[Stored items]
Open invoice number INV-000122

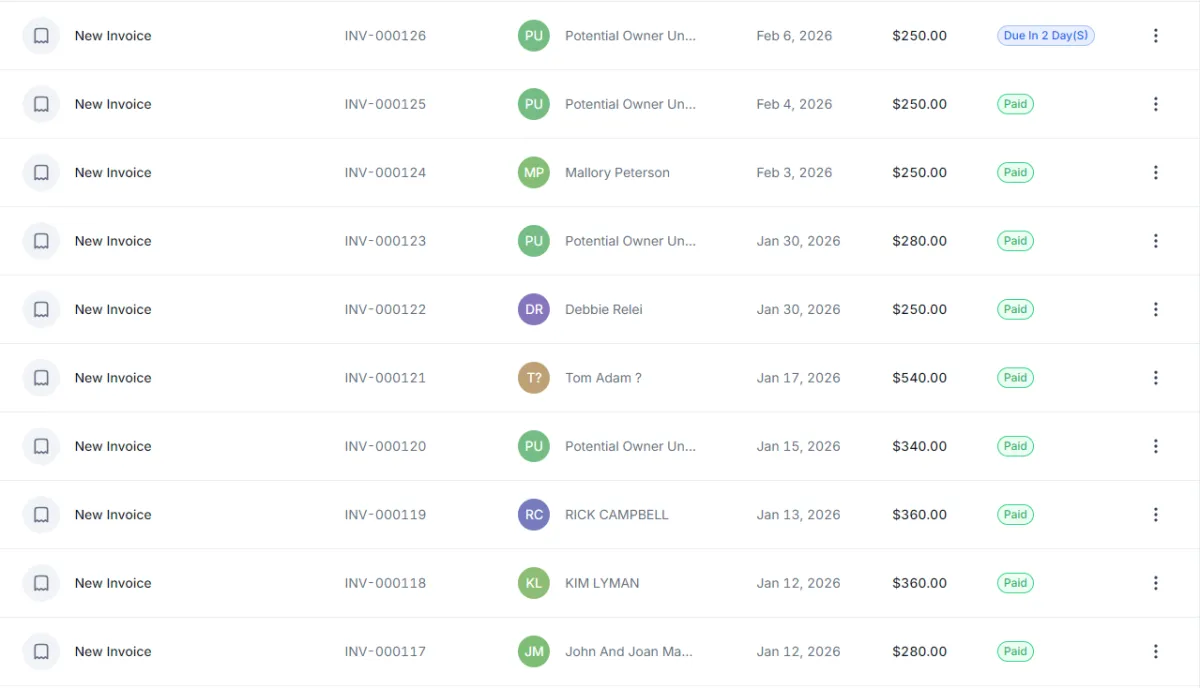point(385,310)
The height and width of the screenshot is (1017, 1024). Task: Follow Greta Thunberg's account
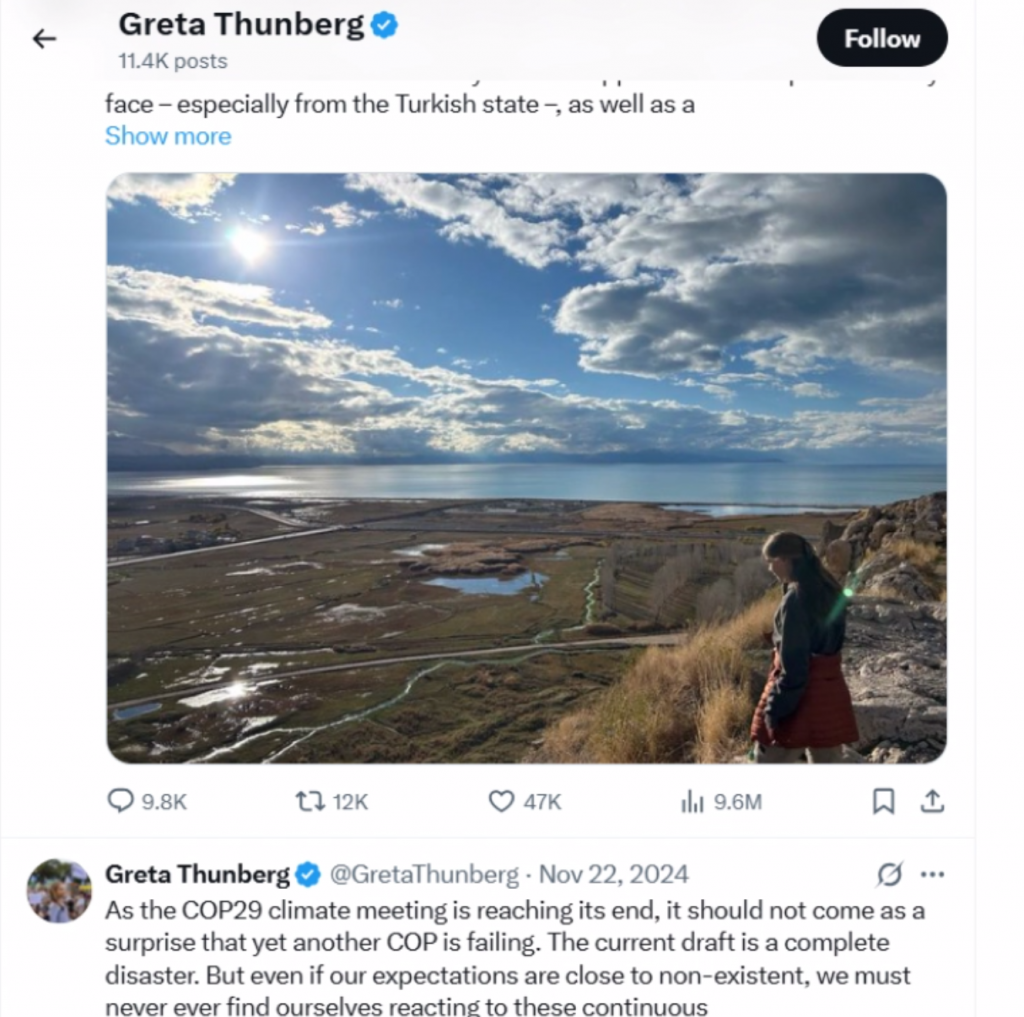point(881,38)
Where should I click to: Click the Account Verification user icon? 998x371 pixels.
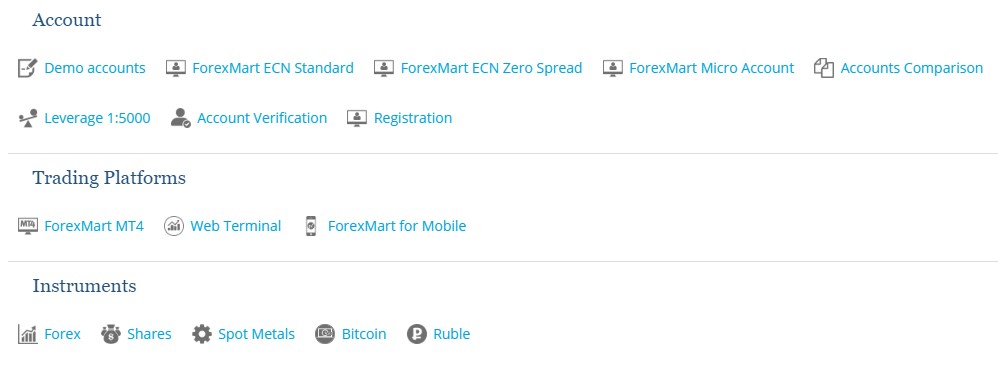pyautogui.click(x=181, y=118)
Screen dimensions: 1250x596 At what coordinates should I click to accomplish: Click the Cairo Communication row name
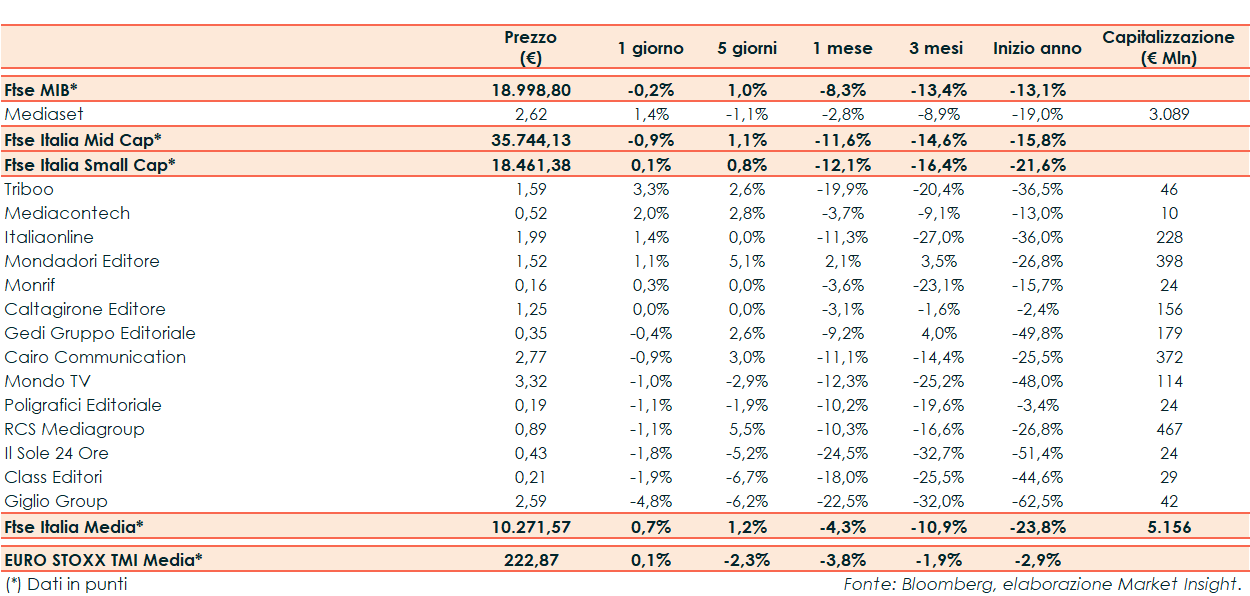click(x=95, y=357)
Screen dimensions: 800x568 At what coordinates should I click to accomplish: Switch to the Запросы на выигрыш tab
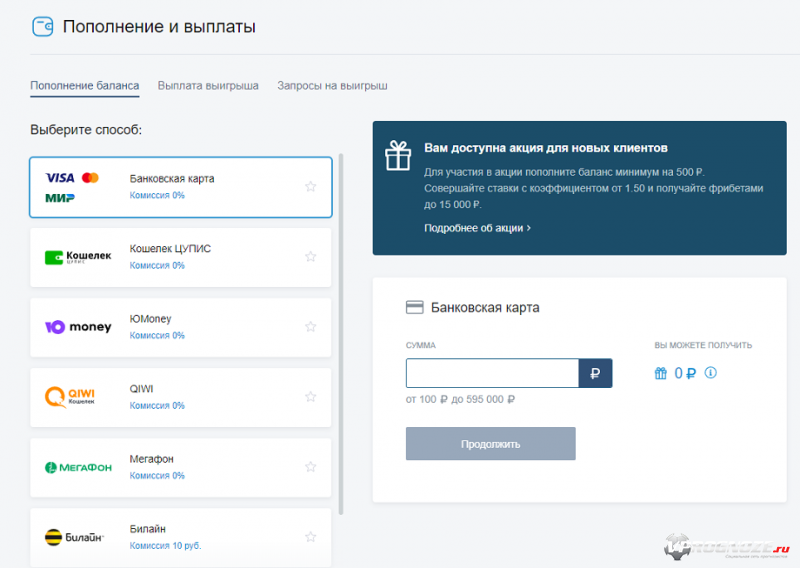click(332, 86)
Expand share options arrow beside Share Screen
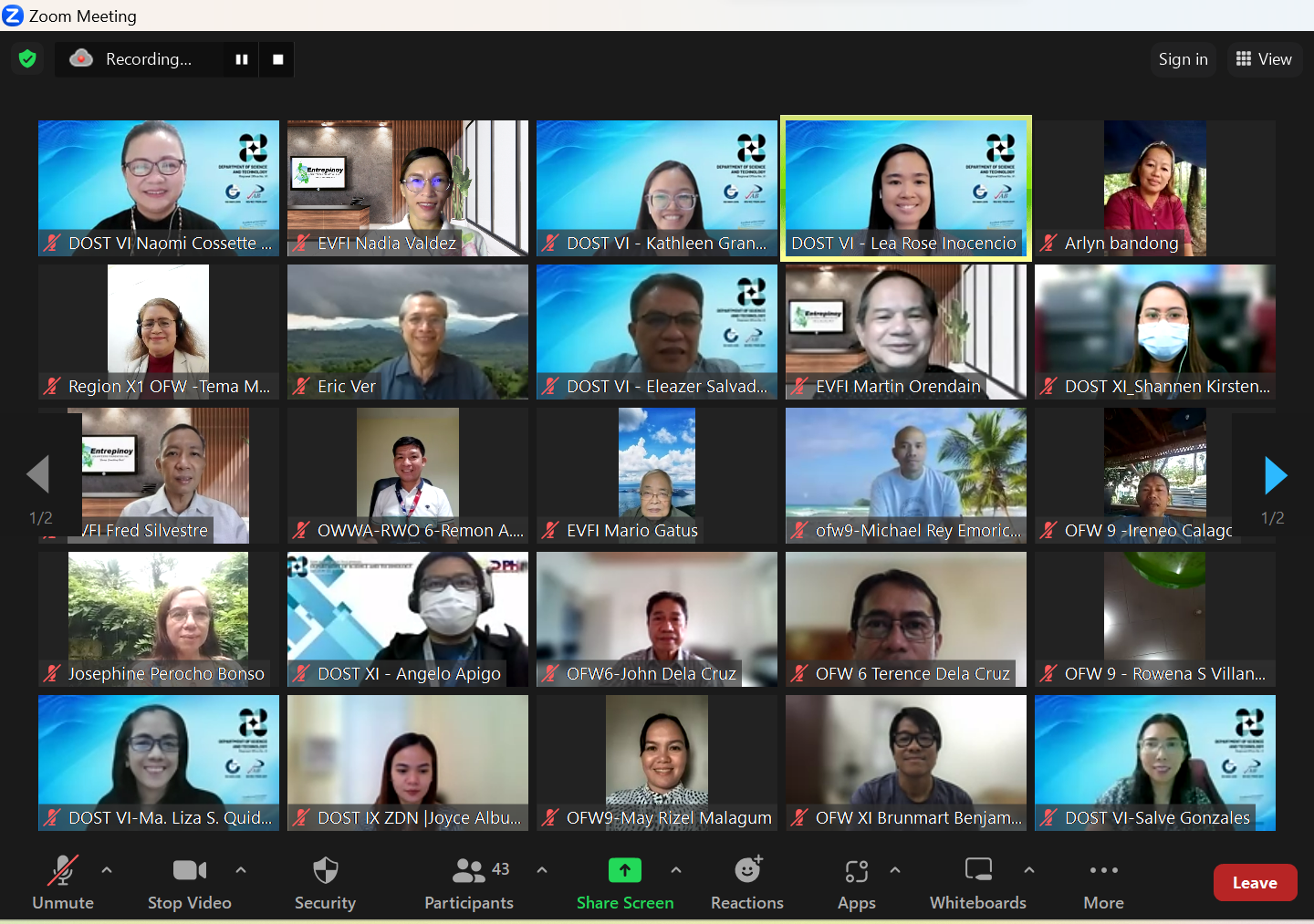The height and width of the screenshot is (924, 1314). (676, 870)
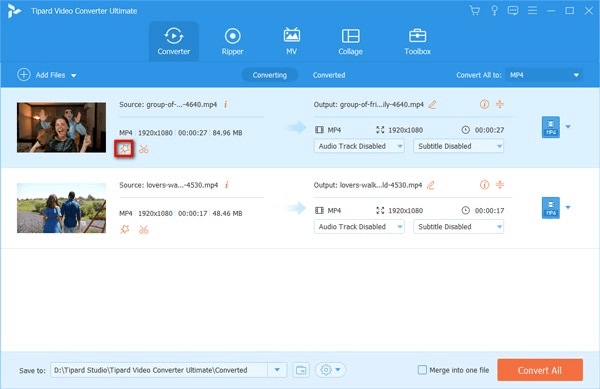Open the Audio Track Disabled dropdown for the first video
This screenshot has width=600, height=389.
[359, 146]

TASK REQUIREMENTS: Would you write out an exact copy of the entries above, with no images?

PROBLEM SOLUTION:
Open invoice number INV-000122

point(385,310)
The height and width of the screenshot is (1017, 1024). Task: Follow Greta Thunberg's account
point(881,38)
Where should I click to: Click the Account Verification user icon? 998x371 pixels.
pyautogui.click(x=181, y=118)
Screen dimensions: 1250x596 At what coordinates should I click to accomplish: Click the Cairo Communication row name
click(x=95, y=357)
Screen dimensions: 800x568 At what coordinates should I click to accomplish: Switch to the Запросы на выигрыш tab
click(332, 86)
Expand share options arrow beside Share Screen
The height and width of the screenshot is (924, 1314). (676, 870)
Open the Audio Track Disabled dropdown for the first video
This screenshot has width=600, height=389.
[359, 146]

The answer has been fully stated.